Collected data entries

──────

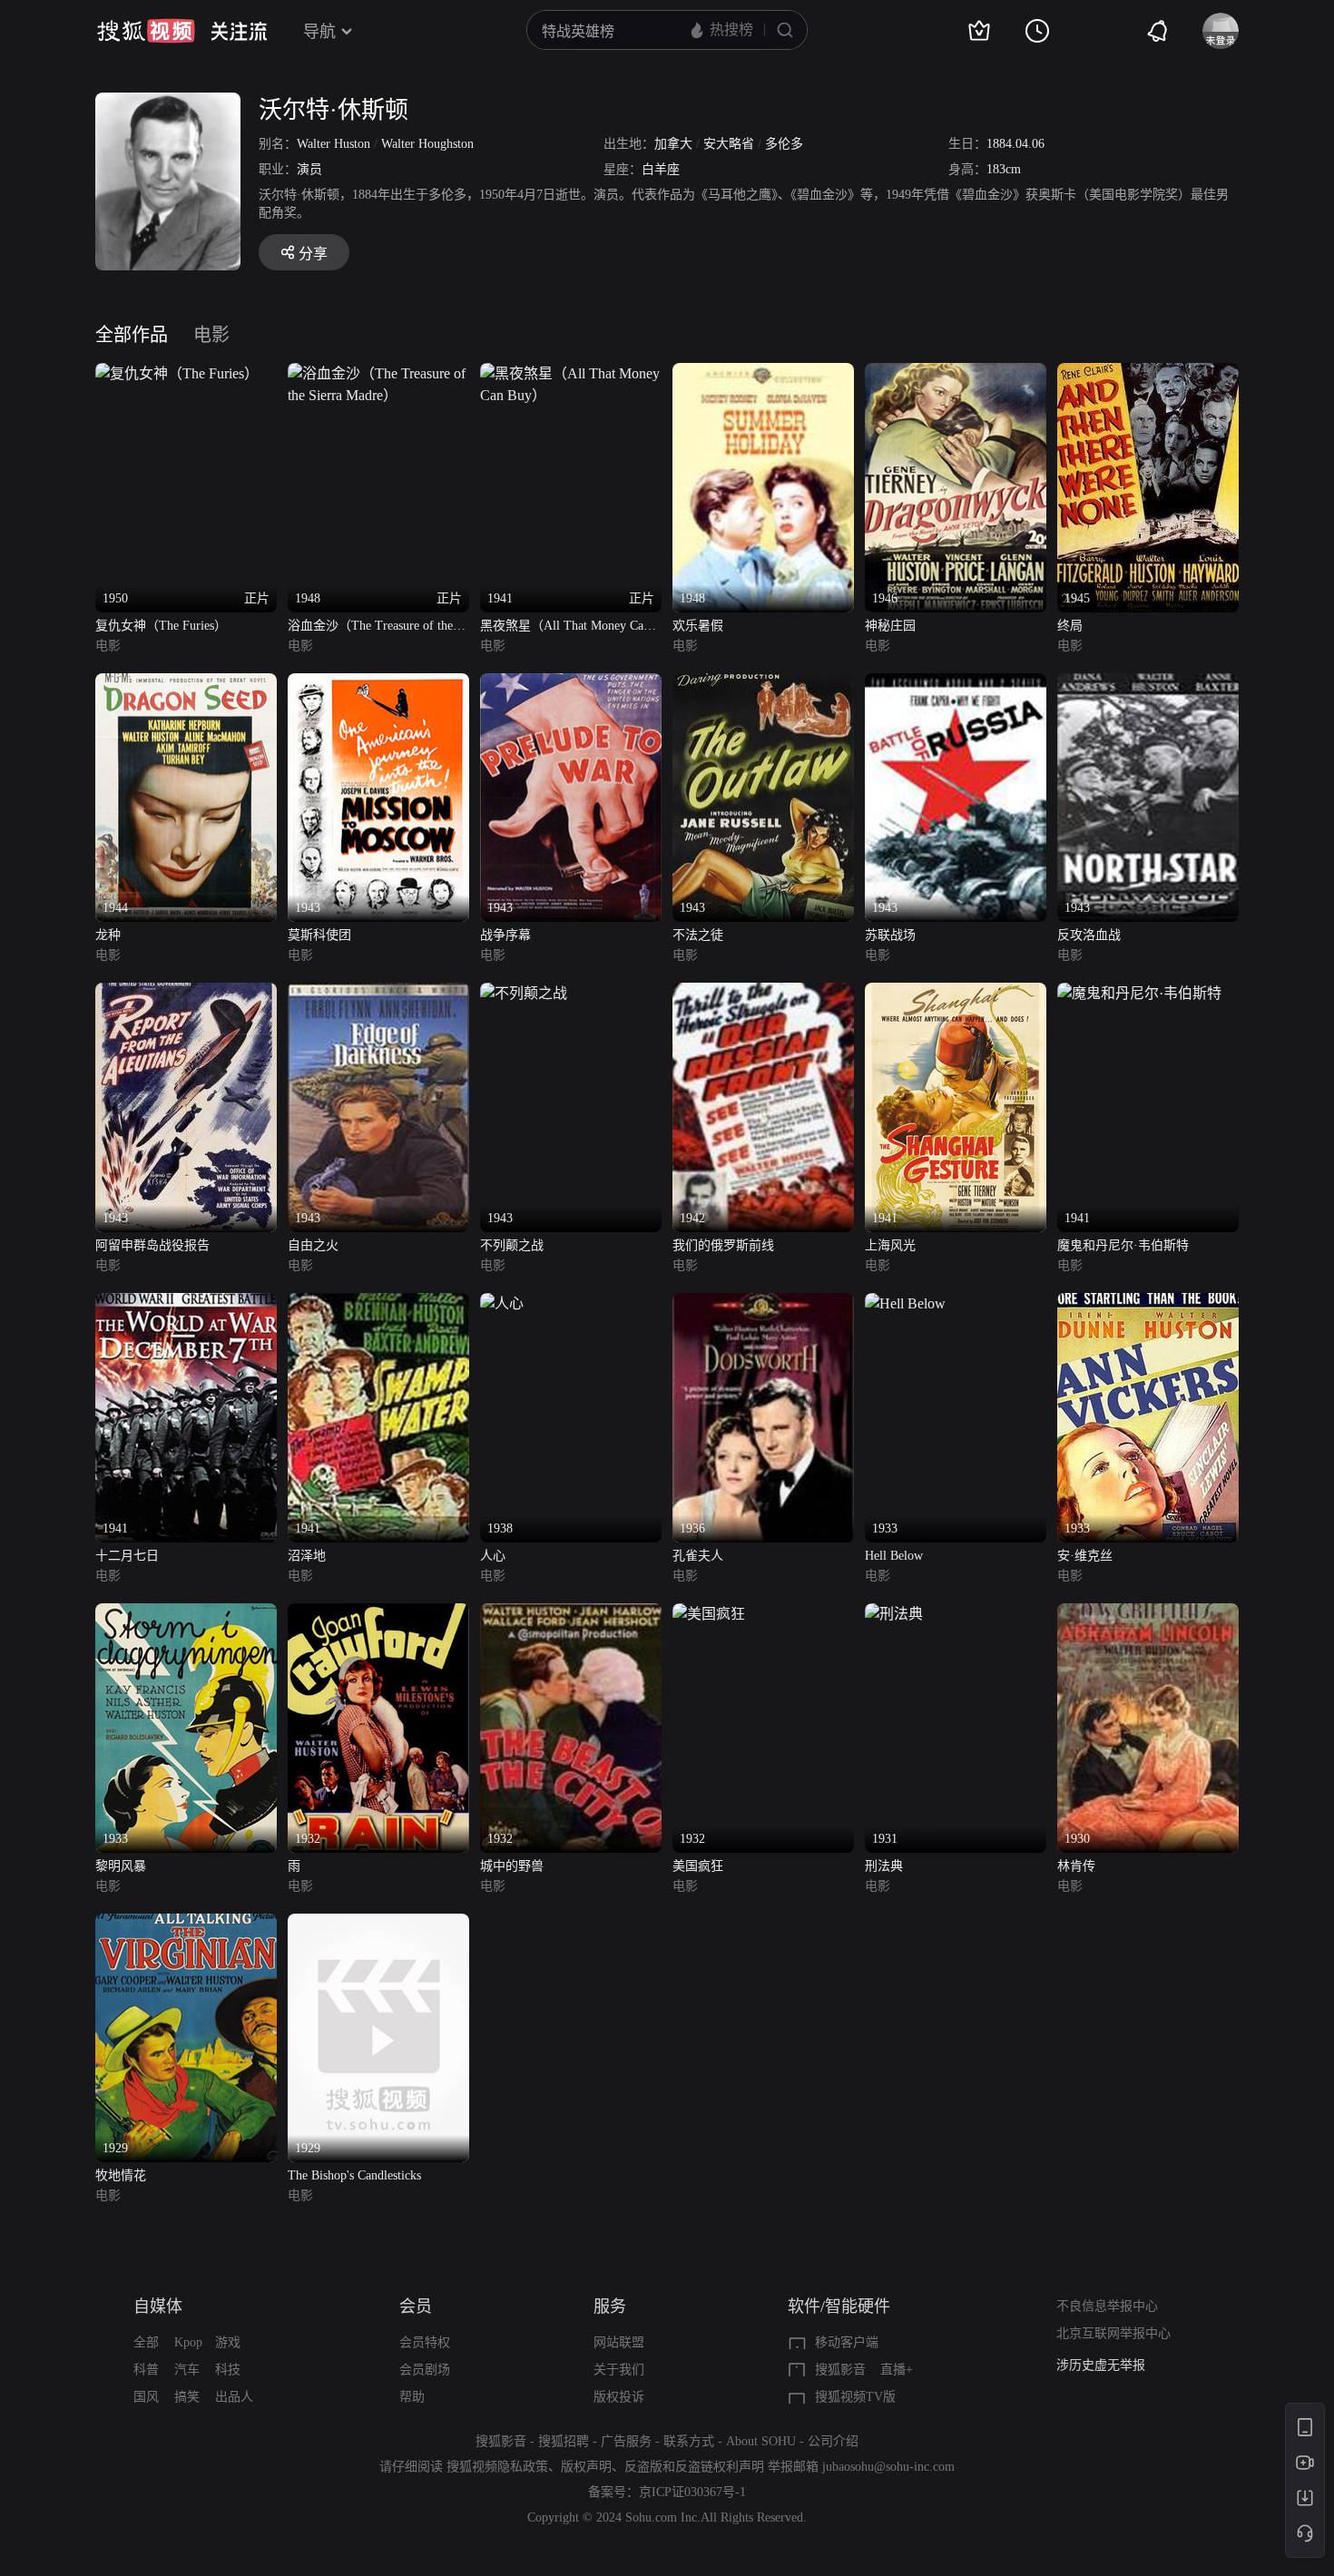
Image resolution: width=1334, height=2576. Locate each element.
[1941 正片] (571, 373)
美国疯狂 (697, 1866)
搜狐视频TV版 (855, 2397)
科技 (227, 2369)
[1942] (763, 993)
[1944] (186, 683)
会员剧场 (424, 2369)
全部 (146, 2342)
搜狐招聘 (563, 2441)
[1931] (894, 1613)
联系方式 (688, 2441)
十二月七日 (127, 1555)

──────

TASK DESCRIPTION. What you give back must be the data above, reproduced exactly and free of pictures.

TASK SOLUTION.
Image resolution: width=1334, height=2576. Locate each element.
[1941 正片] (571, 373)
美国疯狂 (697, 1866)
搜狐视频TV版 (855, 2397)
科技 (227, 2369)
[1942] (763, 993)
[1944] (186, 683)
会员剧场 (424, 2369)
全部 (146, 2342)
搜狐招聘 (563, 2441)
[1931] (894, 1613)
联系方式 (688, 2441)
十二月七日 (127, 1555)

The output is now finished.